I realize that Memorial Day has come and gone for 2010, but that day – and since – have brought a lot of my feelings about the holiday to the surface, and I’ve needed a bit of time to sort them out.  In many ways, this holiday is very straight forward – honoring our fallen servicemen and women.  Yet – in my opinion, it has become – at least in my mind – a bit complex to know how to “celebrate” this.  It almost requires that one more carefully define the word “celebrate” in order to begin.

When I was a child, I am not sure that my family made sure that I was abundantly clear as to the meaning of the day.  I’m sure they mentioned the purpose, but clearly, it didn’t sink in to the extent that it should.  Of course it meant a day off from school, and that was paramount – and joyous – for any school age student.  In many ways, that took precedence in my mind – far and above the reason we were getting that day off.

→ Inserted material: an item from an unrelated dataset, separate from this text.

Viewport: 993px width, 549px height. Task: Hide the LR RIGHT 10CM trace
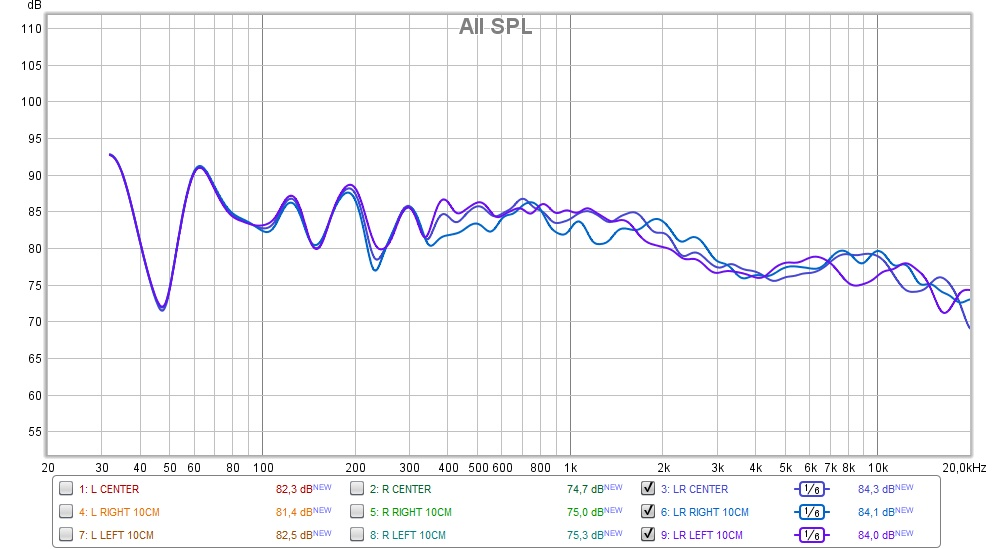pyautogui.click(x=648, y=511)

Our town had a nice sized Memorial Day parade – and it was our custom to go.  Later, as I began playing in the high school band, I became a part of that parade.  It then became about learning the music – meeting the band up at the high school to get ready – then marching.  It was in one of those parades that I lost the end of my flute.  Flutes are put away in their cases in three parts, and the last part was what fell off as I was marching.    My mom has a picture of me in a panic as I was noticing this for the first time.  Luckily – someone found it and it was returned to me – and it wasn’t broken, so no harm done.  For years, Memorial Day brought back *that* memory!

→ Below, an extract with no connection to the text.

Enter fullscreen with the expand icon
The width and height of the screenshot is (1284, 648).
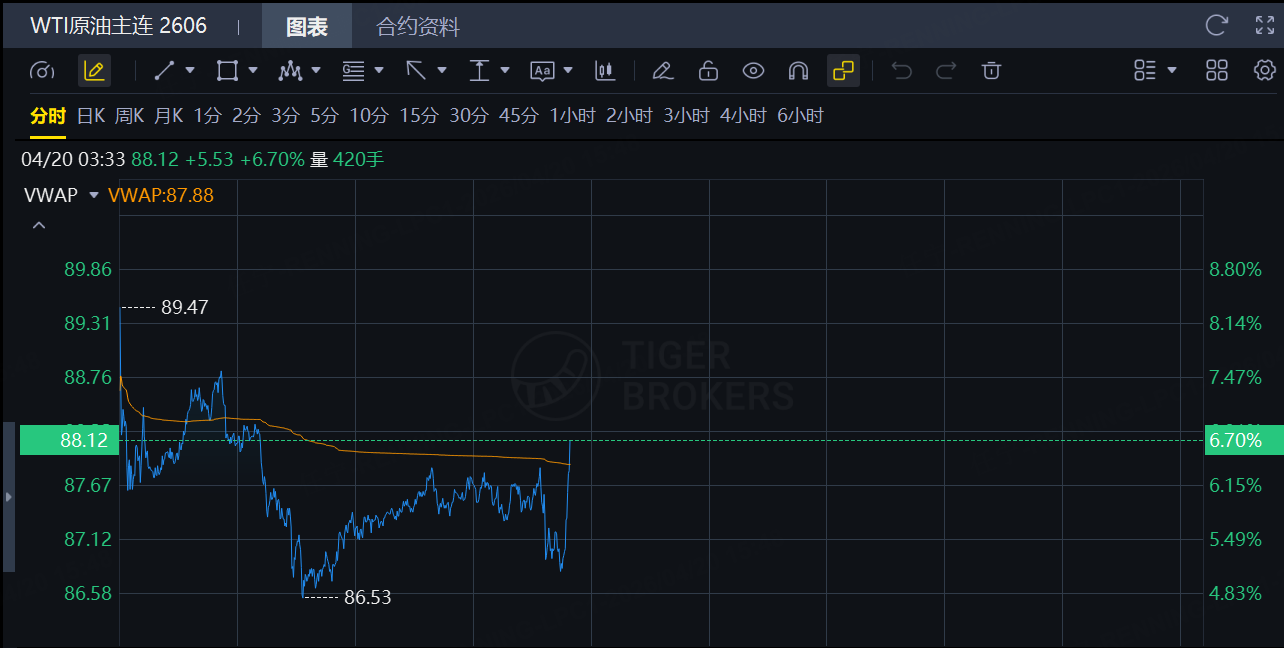point(1264,25)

You would think that the parade would have brought on home the meaning of the day – with cars full of veterans, but it didn’t.  Clearly, I was self absorbed and couldn’t see past my own small role – and did not see the larger picture of why we were doing this in the first place.

Then that night the family gathered at my Aunt Betty and Uncle Ed’s for a picnic.  They had a farm and served lots of fresh veggies and fruits – including strawberries, which had just ripened.  I’m sure – knowing our family – there was a prayer prior to eating.  I’m also sure that the reason for the holiday was mentioned in that prayer.  But – I continued to remain oblivious.

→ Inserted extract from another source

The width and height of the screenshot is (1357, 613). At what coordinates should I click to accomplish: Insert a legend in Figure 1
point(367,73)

I guess the reason for the holiday was too remote for me.  At that time, we were not in any wars.  World War II and the Korean War were over and the Vietnam war had barely started, which was not even considered a “war”.  So – to this very naive child, war was “in the past” – over and done with.  I didn’t try to “connect” with the deaths from previous wars because – again — I was self absorbed.  Death had not invaded my consciousness as no one I knew had died of anything!  The reality is that I needed a good old fashioned attitude adjustment, and that did not happen.

In short – I saw Memorial Day as a day for a fun parade – – and a picnic with fresh strawberries at my aunt and uncle’s.

Fast forward to the 1970’s as a newly married woman.  Ray had served in Vietnam from 1969-70.  Yes – he was drafted and served in that “little conflict”, which was never legally defined as a “war”, but probably should have been considering the lives lost.  He saw and experienced “death” that I had not comprehended in my youth.  And – it affected him greatly.

Memorial Day confused me back in those days.  Ray refused to join any festivities where – God forbid – there might be “fun”.  He lay around and was “morose”.  Yet – he never could explain to me what was going on and why he always was in such a bad mood during that day.  To confuse things further, Memorial Day is considered to be – in the Hamptons – the beginning of the “summer season”.  Traffic increases and Ray’s business would get wildly busy – with lots of ornery people demanding this or that – or – that’s how Ray saw it.  So – I assumed that Ray’s bad mood was about the business issue, and didn’t see his sadness over deaths in Vietnam.  In all fairness, in the beginning of all of this, Ray was unable to verbalize this to me because it was out of his consciousness, too  All I know is that I felt “cheated out of a holiday”.  I didn’t see the reasons behind what was going on.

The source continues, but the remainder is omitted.